Giant cell arteritis with severe intracranial involvement diagnosed and treated early.

BACKGROUND

Ischemic cerebrovascular accidents (CVA) occur in 3.3-7.2% of patients with giant cell arteritis (GCA), and intracranial vessels are rarely affected. We, herein, report a case of intracranial GCA with rapidly progressive multiple intracranial vascular lesions.

CASE DESCRIPTION

A 76-year-old woman visited a local doctor due to a headache; then, it improved spontaneously. Three months later, she suddenly had cerebral infarctions of bilateral pons and cerebellum. Magnetic resonance angiography (MRA) revealed the left internal carotid artery (ICA) occlusion, the right vertebral artery (VA) occlusion, and the left VA stenosis.

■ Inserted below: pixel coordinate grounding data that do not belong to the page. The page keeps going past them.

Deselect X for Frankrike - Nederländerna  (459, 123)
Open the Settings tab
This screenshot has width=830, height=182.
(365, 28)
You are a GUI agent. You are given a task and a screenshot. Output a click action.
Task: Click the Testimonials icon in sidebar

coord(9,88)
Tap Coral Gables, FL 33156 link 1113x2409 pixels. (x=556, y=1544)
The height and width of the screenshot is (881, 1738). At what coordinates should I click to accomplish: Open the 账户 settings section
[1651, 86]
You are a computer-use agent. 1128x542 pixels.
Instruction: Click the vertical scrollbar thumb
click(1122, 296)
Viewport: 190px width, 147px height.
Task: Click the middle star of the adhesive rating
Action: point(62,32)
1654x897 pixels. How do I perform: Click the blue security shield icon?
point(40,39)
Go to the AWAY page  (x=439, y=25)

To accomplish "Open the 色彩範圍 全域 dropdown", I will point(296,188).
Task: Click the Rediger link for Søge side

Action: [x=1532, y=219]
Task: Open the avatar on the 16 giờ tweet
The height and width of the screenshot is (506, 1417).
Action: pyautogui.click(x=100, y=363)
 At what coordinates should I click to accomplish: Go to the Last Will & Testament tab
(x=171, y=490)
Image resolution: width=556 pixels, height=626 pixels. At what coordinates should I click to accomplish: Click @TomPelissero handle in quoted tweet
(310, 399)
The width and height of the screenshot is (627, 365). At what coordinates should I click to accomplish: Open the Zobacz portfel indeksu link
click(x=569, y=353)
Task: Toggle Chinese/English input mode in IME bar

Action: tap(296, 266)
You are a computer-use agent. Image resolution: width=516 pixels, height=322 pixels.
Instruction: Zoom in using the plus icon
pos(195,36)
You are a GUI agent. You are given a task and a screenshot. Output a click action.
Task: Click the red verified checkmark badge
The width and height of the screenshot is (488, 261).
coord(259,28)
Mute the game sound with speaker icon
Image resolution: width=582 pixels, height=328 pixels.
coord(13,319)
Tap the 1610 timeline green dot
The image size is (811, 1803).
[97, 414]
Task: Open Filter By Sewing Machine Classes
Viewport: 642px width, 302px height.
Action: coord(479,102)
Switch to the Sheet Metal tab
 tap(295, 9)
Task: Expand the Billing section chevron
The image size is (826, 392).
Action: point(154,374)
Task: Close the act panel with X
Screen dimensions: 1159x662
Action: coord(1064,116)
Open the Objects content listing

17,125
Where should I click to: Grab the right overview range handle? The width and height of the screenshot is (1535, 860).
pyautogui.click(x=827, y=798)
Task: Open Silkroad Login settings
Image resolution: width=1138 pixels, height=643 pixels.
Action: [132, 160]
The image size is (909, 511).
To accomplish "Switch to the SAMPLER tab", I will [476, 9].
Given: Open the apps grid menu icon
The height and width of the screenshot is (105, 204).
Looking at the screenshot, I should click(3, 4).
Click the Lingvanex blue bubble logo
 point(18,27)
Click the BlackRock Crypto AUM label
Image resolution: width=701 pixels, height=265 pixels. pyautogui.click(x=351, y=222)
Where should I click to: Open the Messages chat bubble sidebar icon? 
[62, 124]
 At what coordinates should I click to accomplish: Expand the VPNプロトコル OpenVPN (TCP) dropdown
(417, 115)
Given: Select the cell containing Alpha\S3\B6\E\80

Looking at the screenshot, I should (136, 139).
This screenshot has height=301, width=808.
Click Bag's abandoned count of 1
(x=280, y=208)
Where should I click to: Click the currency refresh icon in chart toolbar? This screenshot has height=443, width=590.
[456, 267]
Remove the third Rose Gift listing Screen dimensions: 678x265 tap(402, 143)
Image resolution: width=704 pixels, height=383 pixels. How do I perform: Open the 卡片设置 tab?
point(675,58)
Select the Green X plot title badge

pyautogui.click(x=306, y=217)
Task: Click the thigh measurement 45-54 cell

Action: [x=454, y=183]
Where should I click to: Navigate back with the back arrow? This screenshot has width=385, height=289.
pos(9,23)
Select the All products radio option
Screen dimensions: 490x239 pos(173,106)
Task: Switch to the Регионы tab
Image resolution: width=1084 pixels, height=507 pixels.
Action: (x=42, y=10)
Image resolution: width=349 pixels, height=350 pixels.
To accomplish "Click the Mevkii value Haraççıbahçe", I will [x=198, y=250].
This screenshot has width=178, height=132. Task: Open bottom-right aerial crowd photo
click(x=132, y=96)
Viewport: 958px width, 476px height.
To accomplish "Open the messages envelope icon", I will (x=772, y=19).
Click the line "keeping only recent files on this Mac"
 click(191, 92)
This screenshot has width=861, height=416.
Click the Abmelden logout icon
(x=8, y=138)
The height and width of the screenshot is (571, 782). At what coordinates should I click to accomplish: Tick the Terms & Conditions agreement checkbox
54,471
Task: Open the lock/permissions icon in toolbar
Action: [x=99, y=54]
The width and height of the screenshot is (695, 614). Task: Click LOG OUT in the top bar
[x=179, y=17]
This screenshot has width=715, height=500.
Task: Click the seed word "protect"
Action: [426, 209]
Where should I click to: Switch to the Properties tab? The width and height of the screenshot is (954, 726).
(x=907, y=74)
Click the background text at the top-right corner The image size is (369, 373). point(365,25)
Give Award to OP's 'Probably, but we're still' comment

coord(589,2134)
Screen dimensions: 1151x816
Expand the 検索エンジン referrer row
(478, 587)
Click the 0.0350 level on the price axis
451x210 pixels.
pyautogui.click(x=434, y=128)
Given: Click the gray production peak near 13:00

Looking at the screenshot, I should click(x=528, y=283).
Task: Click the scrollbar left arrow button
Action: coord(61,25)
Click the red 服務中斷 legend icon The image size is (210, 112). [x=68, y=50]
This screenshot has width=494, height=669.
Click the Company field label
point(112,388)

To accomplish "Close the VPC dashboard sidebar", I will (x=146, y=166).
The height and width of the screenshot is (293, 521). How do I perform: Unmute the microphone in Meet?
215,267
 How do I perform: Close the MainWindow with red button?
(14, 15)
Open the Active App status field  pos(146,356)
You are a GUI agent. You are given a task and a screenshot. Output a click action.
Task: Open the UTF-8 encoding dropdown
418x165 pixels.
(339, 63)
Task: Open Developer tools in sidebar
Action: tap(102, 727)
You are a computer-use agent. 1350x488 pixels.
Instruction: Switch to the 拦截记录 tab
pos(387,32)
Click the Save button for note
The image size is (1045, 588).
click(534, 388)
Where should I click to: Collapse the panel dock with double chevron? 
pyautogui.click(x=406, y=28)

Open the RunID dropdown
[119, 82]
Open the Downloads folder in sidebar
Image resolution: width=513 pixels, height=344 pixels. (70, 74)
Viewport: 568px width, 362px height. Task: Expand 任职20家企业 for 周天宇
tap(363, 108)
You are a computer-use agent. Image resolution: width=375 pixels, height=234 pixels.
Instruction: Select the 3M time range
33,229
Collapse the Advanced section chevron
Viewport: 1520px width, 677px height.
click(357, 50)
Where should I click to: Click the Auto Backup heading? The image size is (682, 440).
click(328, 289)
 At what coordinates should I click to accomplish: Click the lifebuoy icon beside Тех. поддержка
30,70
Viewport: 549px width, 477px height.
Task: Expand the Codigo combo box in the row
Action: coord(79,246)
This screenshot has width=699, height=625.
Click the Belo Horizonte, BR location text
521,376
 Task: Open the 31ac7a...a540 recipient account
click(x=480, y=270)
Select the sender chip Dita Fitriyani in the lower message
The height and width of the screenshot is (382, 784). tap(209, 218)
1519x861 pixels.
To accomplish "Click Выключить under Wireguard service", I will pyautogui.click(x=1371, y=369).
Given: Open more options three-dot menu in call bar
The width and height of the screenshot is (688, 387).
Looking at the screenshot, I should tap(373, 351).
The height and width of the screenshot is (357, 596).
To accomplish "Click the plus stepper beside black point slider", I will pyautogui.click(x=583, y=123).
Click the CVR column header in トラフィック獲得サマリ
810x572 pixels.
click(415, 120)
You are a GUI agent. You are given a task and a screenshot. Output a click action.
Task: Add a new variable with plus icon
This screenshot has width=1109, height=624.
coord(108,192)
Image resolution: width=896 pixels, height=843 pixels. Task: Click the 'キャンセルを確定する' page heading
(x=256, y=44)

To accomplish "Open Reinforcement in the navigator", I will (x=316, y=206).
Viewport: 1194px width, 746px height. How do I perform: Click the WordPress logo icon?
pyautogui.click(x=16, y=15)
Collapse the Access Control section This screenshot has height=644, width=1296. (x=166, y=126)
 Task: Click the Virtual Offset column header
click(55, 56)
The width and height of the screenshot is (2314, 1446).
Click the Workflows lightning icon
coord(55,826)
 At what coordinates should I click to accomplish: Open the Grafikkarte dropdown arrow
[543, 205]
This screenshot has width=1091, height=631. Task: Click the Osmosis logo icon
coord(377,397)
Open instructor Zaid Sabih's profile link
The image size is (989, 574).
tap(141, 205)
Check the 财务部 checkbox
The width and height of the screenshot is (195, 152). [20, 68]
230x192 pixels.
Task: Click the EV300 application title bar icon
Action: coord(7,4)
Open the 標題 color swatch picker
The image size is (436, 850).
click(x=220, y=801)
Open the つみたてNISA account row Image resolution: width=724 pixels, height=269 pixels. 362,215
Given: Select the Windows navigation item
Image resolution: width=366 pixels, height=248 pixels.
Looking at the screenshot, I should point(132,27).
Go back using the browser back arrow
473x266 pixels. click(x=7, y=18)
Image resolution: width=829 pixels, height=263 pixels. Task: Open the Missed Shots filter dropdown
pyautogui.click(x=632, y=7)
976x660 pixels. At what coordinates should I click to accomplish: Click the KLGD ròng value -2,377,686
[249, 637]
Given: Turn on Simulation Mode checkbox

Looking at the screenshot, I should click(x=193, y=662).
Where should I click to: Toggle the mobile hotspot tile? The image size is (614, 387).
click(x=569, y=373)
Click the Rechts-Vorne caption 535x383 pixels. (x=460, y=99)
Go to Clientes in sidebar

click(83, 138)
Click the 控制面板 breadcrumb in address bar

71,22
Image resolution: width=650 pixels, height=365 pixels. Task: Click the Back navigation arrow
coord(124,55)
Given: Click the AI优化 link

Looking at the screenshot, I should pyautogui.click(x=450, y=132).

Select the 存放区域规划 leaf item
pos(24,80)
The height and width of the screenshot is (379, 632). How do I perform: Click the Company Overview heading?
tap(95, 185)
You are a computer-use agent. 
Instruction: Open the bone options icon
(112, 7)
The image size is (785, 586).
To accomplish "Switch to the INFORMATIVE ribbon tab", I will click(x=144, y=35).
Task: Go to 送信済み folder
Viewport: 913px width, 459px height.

She was diagnosed with atherothrombotic stroke and dual antiplatelet therapy was administered. However, 2 weeks later, the left VA stenosis was aggravated. Therefore, we reviewed the data of MRA performed 3 months ago and noted no lesions in the ICA and VA. T1 black-blood post-gadolinium imaging sequence magnetic resonance imaging (MRI) revealed vessel wall enhancement in the bilateral VA, left ICA, and bilateral superficial temporal artery. We performed a temporal artery biopsy and diagnosed her with GCA. The progression of the intracranial vascular lesions was decelerated by oral glucocorticoid administration.

CONCLUSION

Intracranial vascular lesions in GCA can be formed later than initial symptoms, such as headache, and aggravated despite improvement in headache. In patients with GCA, evaluating intracranial vessels as a control is useful for distinguishing them from arteriosclerotic lesions at the onset of CVA. Intracranial GCA is characterized by rapidly progressive vascular lesions in the bilateral ICA and VA. In addition, T1 black-blood post-gadolinium imaging sequence MRI may lead to early diagnosis and treatment.